Part 54 (1/2)
”Sit down,” Lucas reiterated. ”You can't do anything more than that. Now will you take the trouble to make me understand what exactly are your present intentions, and why?”
”Doesn't that letter tell you?” said Nap.
”This letter,” Lucas answered, ”is the desperate appeal of a very unhappy woman who is in mortal dread of your murdering her husband.”
”That all?” said Nap. The red glare of savagery flickered for an instant in his eyes. ”She has no fears on her own account then?”
”Will you explain?”
”Oh, certainly, if you need explanation. I mean that the death of Sir Giles Carfax is no more than a stepping-stone, a means to an end. So long as he lives, he will stand in my way. Therefore Sir Giles will go. And mark me, any other man who attempts to come between us I will kill also.

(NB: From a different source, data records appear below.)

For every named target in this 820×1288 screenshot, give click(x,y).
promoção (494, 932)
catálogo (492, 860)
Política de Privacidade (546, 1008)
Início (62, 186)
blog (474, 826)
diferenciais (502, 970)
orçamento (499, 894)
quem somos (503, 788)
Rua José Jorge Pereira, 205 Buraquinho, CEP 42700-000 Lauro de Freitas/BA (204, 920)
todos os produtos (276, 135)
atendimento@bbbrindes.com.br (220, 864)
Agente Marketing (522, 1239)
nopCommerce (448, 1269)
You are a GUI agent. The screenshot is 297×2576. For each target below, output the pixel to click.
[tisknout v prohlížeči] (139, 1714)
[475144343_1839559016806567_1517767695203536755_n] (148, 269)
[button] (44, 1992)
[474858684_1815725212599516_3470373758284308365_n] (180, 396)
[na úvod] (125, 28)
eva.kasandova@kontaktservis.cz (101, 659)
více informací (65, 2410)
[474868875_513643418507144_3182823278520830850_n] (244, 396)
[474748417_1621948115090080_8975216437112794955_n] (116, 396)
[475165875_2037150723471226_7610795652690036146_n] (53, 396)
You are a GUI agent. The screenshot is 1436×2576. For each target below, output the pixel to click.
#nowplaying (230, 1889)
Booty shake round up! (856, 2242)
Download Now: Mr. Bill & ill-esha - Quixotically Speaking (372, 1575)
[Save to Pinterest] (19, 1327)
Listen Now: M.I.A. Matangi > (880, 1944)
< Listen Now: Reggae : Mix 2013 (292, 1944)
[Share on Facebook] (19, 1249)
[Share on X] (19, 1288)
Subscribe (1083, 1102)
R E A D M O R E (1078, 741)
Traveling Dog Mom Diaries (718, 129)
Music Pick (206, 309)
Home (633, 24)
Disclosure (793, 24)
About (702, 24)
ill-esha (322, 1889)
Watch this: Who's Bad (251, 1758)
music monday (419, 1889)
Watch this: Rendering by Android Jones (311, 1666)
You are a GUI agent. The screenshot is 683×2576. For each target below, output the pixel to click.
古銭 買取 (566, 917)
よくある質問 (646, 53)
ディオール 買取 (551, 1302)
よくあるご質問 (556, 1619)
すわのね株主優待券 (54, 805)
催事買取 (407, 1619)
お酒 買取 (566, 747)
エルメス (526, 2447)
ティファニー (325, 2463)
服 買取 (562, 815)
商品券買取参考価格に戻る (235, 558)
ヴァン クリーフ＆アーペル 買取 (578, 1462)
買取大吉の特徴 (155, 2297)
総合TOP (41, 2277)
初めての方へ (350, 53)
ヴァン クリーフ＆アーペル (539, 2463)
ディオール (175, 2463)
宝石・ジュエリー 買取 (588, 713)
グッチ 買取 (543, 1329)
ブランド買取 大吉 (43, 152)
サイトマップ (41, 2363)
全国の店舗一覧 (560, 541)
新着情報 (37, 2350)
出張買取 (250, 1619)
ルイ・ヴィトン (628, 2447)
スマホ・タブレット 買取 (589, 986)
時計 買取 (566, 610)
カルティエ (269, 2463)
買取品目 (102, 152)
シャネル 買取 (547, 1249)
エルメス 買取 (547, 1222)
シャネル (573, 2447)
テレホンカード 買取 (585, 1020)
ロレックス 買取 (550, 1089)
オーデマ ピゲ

Heaven knows what there is in her that attracts me, but there is something--something I have never seen in any other woman--something that goes to my head. Oh, I'm not in love with her. I'm long past that stage.
One can't be in love for ever, and she is as cold as the North Star anyway. But she has driven me mad, and I warn you--I warn you--you had better not interfere with me!”
He flung the words like a challenge. His lower jaw was thrust forward. He looked like a savage animal menacing his keeper.
But Lucas lay without moving a muscle, lay still and quiet, without tension and without emotion of any description, simply watching, as a disinterested spectator might watch, the fiery rebellion that had kindled against him.
At length very deliberately he held out the revolver.
”Well,” he drawled, ”my life isn't worth much, it's true. And you are quite welcome to take your gun and end it here and now if you feel so disposed. For I warn you, Nap Errol, that you'll find me considerably more in your way than Sir Giles Carfax or any other man. I stand between you already, and while I live you won't shunt me.”
Nap's lips showed their scoffing smile. ”Unfortunately--or otherwise--you are out of the reckoning,” he said.
”Am I? And how long have I been that?”
Nap was silent. He looked suddenly stubborn.
Lucas waited. There was even a hint of humour in his steady eyes.
”And that's where you begin to make a mistake,” he said presently.
”You're a poor sort of blackguard at best, Boney, and that's why you can't break away. Take this thing! I've no use for it. But maybe in Arizona you'll find it advisable to carry arms. Come over here and read Cradock's letter.”
But Nap swung away with a gesture of fierce unrest. He fell to prowling to and fro, stopping short of the bed at each turn, refusing doggedly to face the quiet eyes of the man who lay there.
Minutes pa.s.sed. Lucas was still watching, but he was no longer at his ease. His brows were drawn heavily. He looked like a man undergoing torture. His hand was still fast closed upon Anne's letter.
He spoke at last, seeming to grind out the words through clenched teeth.
”I guess there's no help for it, Boney. We've figured it out before, you and I. I'm no great swell at fighting, but--I can hold my own against you. And if it comes to a tug-of-war--you'll lose.”
Nap came to his side at last and stood there, still not looking at him.
”You seem almighty sure of that,” he said.
”That's so,” said Lucas simply. ”And if you care to know why, I'll tell you. It's just because your heart isn't in it. One half of you is on my side. You're just not blackguard enough.”
”And so you want to send me to Arizona to mature?” suggested Nap grimly.